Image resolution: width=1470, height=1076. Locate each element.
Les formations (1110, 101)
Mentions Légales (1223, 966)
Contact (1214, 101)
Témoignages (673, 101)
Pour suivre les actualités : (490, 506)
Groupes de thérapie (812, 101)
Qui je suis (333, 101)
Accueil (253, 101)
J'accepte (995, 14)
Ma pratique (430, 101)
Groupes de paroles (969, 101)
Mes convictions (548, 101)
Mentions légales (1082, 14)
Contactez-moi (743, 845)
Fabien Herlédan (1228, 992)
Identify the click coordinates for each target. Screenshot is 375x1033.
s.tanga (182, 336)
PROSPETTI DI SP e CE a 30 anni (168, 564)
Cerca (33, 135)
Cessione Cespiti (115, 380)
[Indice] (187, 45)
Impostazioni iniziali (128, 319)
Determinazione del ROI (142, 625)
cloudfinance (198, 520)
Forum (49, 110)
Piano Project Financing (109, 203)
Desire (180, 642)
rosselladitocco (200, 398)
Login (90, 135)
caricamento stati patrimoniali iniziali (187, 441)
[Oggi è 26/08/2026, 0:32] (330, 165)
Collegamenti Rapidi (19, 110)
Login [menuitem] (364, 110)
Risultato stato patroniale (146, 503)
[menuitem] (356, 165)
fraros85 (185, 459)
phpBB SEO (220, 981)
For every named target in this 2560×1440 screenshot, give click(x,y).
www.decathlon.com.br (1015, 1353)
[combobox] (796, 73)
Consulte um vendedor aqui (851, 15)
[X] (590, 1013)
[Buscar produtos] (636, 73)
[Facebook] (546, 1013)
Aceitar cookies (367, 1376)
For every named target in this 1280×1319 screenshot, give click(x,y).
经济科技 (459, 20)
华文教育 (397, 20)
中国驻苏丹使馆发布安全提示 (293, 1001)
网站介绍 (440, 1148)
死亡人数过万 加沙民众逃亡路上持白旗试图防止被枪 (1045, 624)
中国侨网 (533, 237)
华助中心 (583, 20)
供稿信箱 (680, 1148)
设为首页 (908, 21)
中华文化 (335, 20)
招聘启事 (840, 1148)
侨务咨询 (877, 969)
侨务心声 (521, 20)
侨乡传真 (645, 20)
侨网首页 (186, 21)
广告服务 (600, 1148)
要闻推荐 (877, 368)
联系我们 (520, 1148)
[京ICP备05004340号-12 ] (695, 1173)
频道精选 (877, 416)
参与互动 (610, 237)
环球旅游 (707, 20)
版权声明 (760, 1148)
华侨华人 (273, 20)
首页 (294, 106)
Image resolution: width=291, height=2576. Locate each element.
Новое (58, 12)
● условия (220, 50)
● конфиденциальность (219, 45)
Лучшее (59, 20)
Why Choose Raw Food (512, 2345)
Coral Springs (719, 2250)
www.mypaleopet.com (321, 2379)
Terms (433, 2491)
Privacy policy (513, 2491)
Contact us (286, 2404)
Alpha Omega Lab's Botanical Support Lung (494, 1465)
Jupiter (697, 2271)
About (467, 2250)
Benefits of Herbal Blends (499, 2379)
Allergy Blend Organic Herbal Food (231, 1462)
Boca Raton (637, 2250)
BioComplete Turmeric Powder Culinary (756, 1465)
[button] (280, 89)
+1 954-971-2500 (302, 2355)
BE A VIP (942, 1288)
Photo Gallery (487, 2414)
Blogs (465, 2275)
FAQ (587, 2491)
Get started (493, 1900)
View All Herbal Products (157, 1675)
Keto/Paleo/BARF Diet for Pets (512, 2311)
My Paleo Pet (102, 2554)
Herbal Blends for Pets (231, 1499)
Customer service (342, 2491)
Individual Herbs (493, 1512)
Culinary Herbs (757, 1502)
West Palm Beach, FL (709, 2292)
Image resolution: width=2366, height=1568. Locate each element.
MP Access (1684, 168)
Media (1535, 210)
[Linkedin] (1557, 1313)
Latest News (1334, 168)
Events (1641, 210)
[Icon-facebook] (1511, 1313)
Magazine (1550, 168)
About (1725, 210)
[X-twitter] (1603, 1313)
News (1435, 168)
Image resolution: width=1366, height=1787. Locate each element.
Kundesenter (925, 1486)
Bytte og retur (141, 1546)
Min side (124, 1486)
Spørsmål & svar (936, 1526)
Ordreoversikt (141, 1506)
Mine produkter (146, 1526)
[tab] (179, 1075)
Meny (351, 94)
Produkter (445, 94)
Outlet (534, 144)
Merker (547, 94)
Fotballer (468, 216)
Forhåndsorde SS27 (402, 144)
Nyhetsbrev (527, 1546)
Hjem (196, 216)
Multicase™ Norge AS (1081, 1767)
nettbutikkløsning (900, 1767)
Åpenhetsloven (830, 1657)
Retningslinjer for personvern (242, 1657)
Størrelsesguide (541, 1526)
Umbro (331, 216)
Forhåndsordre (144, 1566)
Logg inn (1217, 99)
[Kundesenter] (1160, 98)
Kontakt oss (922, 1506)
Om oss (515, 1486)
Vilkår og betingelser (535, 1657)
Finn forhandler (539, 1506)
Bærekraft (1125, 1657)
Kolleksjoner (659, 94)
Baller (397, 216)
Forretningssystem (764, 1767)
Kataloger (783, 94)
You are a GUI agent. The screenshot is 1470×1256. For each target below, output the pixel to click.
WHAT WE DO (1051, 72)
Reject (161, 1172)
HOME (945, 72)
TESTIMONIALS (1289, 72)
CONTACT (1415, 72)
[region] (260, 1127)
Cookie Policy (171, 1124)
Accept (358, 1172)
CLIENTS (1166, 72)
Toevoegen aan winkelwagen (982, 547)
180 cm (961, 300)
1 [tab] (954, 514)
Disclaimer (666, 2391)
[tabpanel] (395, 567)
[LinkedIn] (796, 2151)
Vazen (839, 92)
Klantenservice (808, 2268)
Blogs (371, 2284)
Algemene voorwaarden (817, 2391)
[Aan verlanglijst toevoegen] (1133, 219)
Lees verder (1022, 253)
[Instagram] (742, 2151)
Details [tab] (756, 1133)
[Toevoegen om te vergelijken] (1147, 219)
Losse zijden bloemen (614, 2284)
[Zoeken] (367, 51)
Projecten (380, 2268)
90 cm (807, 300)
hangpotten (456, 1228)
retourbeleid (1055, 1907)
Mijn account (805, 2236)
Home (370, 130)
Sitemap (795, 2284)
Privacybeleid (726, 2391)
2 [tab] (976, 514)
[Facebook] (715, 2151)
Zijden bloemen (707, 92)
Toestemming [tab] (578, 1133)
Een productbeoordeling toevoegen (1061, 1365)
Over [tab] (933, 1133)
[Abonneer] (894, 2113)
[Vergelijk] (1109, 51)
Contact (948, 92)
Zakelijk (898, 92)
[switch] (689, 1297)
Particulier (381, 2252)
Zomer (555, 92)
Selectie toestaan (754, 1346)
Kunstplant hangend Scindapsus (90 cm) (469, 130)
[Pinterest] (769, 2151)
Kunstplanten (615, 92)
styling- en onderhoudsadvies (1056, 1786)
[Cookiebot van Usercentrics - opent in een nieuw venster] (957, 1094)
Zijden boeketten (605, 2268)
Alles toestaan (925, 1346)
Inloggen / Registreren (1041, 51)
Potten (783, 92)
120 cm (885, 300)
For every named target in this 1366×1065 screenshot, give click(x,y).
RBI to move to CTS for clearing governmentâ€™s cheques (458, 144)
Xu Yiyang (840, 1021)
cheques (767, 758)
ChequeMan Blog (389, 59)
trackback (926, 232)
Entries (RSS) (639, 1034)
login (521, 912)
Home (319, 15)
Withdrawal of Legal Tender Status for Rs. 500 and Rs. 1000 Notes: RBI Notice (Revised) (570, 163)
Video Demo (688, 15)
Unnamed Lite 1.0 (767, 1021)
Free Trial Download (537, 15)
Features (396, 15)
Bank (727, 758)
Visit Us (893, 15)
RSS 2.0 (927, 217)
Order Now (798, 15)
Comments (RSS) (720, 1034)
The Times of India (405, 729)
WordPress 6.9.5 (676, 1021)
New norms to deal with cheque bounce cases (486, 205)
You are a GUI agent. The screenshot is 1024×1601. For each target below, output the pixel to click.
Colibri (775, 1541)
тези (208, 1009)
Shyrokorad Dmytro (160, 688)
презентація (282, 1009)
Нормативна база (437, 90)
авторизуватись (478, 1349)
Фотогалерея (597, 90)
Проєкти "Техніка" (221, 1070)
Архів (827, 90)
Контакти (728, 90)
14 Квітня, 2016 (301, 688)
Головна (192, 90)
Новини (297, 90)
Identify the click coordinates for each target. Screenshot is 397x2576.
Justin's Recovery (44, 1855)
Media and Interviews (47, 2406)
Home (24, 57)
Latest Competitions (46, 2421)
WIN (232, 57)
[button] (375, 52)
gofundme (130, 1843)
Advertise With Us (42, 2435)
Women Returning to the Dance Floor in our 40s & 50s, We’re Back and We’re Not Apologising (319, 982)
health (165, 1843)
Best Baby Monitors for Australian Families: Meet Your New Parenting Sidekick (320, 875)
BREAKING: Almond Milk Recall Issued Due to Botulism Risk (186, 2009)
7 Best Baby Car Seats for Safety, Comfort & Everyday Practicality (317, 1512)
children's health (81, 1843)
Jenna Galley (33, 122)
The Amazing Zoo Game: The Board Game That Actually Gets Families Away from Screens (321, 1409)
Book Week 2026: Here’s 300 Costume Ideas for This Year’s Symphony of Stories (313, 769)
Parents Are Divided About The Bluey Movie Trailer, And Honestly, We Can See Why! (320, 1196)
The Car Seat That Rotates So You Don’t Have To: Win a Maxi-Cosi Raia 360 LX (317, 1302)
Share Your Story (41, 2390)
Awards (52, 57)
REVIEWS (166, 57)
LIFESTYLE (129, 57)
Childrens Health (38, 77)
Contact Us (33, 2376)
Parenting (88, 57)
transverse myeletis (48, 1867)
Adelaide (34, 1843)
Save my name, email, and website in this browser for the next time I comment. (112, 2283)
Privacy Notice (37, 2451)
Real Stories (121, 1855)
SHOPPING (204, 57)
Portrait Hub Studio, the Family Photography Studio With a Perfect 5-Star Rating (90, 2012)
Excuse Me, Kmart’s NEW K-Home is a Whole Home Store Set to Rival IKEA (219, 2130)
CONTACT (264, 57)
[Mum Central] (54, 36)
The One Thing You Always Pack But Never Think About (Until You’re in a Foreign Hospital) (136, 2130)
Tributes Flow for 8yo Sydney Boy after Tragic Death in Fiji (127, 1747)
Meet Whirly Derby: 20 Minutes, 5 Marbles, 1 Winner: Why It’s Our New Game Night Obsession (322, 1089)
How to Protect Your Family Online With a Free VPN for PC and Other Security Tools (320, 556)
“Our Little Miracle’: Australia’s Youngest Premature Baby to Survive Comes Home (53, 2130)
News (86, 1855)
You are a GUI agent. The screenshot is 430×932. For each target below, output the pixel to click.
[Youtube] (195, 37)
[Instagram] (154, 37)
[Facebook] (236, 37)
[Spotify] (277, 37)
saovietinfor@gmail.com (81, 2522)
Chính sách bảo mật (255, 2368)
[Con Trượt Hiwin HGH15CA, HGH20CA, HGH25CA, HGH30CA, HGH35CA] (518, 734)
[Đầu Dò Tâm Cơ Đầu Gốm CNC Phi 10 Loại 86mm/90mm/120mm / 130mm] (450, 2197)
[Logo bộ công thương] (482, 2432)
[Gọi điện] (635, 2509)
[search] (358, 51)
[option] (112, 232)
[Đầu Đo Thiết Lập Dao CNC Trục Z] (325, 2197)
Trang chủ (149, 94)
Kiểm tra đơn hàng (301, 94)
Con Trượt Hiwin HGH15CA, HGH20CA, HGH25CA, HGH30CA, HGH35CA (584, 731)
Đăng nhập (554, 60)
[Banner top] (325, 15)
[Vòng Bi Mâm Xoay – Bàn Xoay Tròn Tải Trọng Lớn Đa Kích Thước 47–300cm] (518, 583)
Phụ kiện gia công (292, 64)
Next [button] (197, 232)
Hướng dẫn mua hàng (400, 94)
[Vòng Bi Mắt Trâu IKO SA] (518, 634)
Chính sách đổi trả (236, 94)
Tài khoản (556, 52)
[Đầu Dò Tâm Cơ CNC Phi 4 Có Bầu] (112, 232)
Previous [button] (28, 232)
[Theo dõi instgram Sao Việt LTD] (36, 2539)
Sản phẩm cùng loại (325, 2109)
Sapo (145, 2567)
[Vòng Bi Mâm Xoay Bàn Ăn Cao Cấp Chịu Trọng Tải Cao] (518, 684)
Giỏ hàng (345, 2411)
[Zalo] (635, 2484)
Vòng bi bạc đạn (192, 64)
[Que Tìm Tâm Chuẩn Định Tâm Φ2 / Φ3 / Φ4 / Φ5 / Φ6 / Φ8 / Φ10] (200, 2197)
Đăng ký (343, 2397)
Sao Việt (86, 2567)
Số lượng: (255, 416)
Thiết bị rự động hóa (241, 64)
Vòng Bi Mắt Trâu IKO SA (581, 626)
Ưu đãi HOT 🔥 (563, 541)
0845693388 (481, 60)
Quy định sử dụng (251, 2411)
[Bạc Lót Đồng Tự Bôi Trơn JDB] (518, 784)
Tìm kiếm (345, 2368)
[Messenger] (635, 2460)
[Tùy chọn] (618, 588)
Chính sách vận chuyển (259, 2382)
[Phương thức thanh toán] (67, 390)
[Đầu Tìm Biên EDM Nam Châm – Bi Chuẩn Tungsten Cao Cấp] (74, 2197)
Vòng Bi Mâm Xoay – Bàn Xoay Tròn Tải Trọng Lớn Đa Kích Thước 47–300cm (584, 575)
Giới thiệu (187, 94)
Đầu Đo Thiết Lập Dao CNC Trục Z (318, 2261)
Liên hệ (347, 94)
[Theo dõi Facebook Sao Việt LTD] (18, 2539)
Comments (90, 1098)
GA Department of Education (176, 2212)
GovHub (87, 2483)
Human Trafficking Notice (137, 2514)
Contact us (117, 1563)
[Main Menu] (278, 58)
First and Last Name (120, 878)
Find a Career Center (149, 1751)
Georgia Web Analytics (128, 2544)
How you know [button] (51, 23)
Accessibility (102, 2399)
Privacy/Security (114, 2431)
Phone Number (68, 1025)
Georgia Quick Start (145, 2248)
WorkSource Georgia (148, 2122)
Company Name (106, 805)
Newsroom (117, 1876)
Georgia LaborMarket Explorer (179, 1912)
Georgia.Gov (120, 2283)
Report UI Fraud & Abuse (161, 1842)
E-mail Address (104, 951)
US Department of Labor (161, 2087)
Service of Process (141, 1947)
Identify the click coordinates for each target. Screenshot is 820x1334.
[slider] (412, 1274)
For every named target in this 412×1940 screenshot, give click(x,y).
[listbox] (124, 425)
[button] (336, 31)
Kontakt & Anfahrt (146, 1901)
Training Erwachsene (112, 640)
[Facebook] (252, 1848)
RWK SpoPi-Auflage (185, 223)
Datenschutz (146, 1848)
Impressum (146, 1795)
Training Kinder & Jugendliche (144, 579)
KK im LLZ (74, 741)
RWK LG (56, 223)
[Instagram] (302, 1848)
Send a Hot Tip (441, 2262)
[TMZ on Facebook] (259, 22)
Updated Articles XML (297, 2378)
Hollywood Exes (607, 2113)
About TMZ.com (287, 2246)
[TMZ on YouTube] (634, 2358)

· · · · ·

**WHAT THE EXERCISE ASKS**
Would you please copy, word for word, everything above from the line containing "Pour suivre les actualités : (490, 506)" down to the line containing "Screenshot is 375x1033.", those two lines included?

**EXPECTED OUTPUT**
Pour suivre les actualités : (490, 506)
Groupes de thérapie (812, 101)
Qui je suis (333, 101)
Accueil (253, 101)
J'accepte (995, 14)
Ma pratique (430, 101)
Groupes de paroles (969, 101)
Mes convictions (548, 101)
Mentions légales (1082, 14)
Contactez-moi (743, 845)
Fabien Herlédan (1228, 992)
Identify the click coordinates for each target. Screenshot is 375x1033.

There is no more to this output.